Ways we can forgive ourselves is to have realistic expectations of ourselves. Many of us expect perfection and when we make a mistake we come down very hard on ourselves. We need to understand that we are human and it is ok to make mistakes. Also we can ask God to help us to be merciful to ourselves and in turn we can more easily forgive others.

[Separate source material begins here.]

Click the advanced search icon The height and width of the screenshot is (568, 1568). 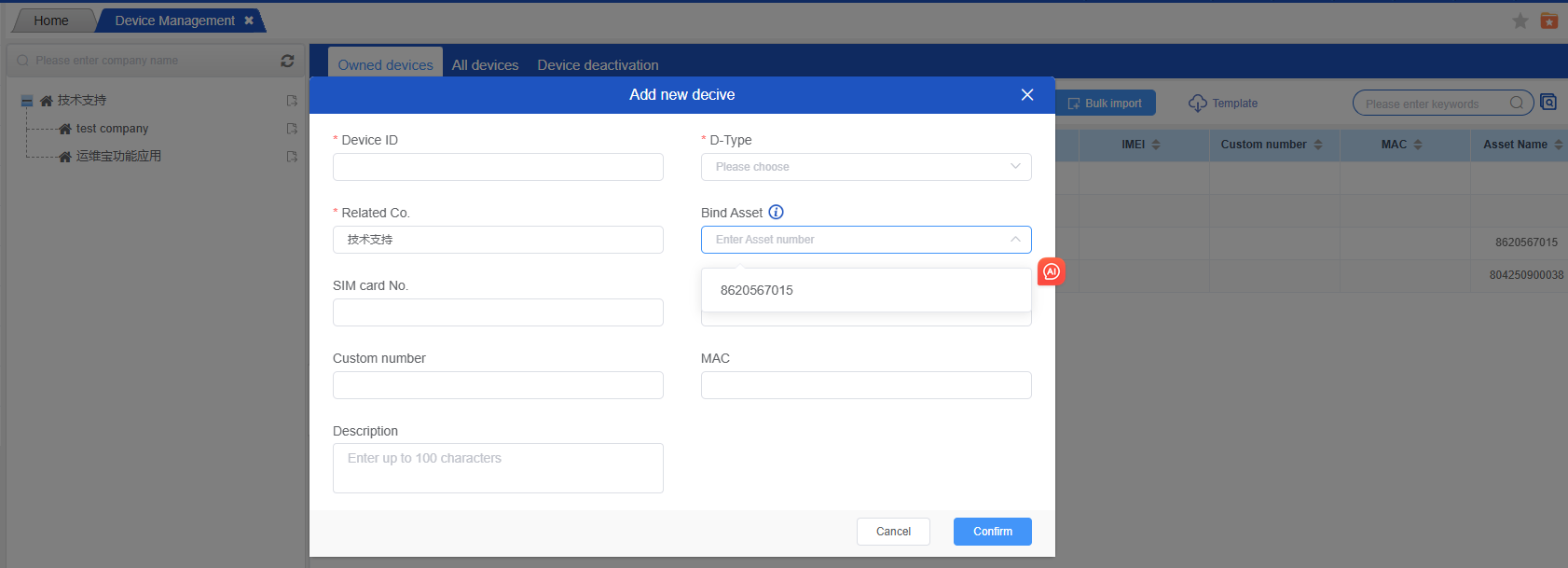click(x=1548, y=103)
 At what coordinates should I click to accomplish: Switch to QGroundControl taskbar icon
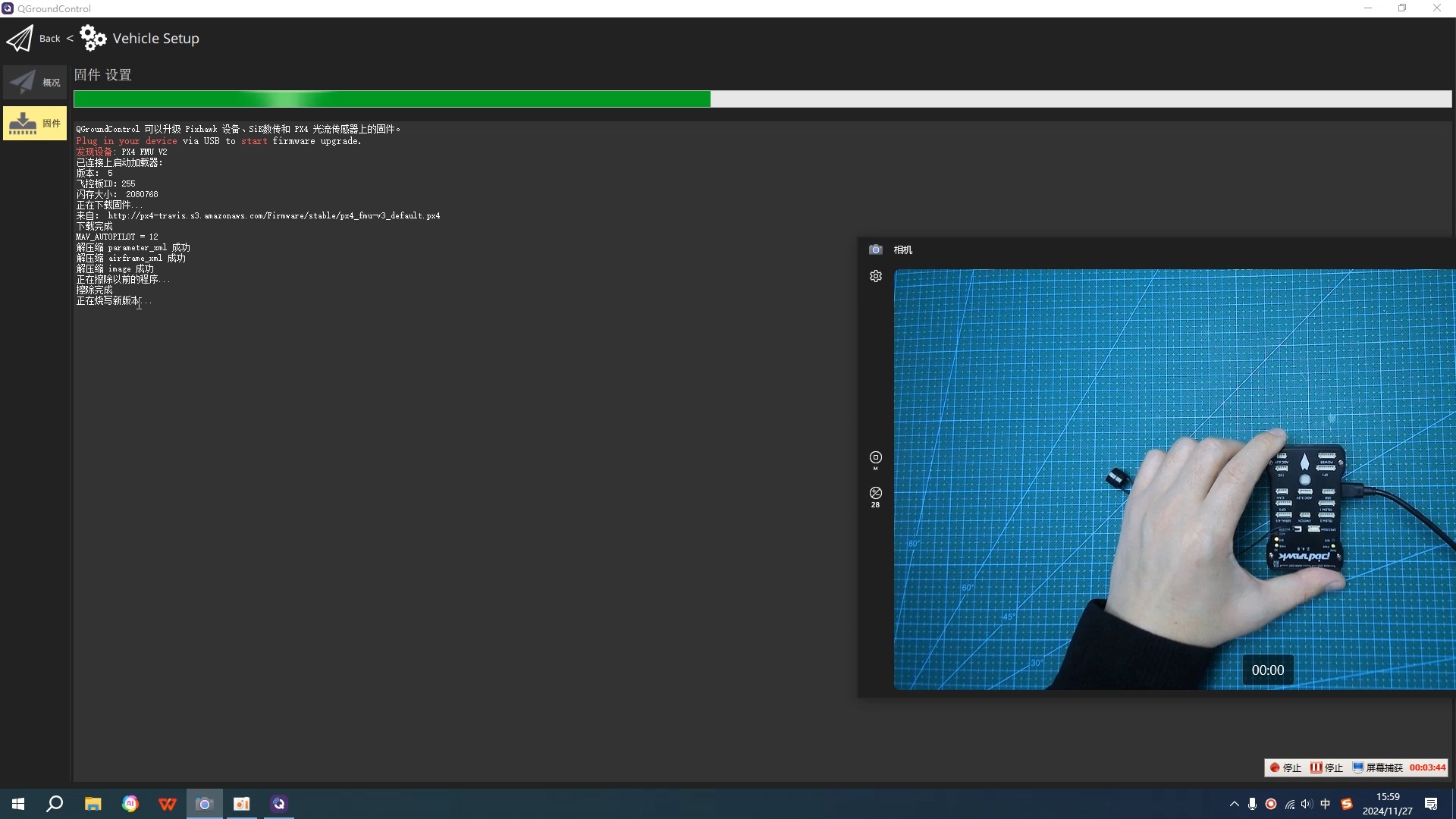tap(279, 804)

Some ways we can forgive others is to first empathize with the person(s) who hurt us. Put yourself in that person’s shoes. Some of us are still angry at our fathers or mothers or friends or uncles or family members and were thinking, “They should have done or not done this to me”- but we have never stopped to think that maybe that person didn’t have the capacity to do this or that. Maybe that person was so broken inside that all they could give was hurt and pain because that’s all they had in the inside. We cannot expect whole from a piece. Forgiveness releases that unrealistic expectation. How can a person give what they don’t have? If that person was broken and hurt how could that person give you love and acceptance?

Also we can always go to God and ask God for the DESIRE to forgive that person(s) if we are finding it difficult to forgive. God answers prayers. Pray in Faith.
Next we did a “Forgiveness Ceremony”. Everyone had a piece of paper and a pen and we had a fire going on in the fireplace. Every one wrote down the names(s) of the person they were struggling to forgive. Second we wrote down how that person hurt us and how it affected us. Next we individually spoke aloud the person’s name/the affect and how we were ready to forgive them today! We cast that piece of paper into the fire and like Usher said- we “let it burn!” Casting the piece of paper with the unforgiveness and hurt written on it into the fire symbolizes release; letting go, forgiveness. On another piece of paper we wrote down what we will replace the unforgiveness with, i.e. - love, joy, happiness, peace etc. Try this forgiveness journey by yourself or with a group- it’s wonderful!

Forgiveness is powerful. Forgiveness is a journey and a skill we can ask God to help us develop. Forgiveness is divine and sacred. Sacred women forgive.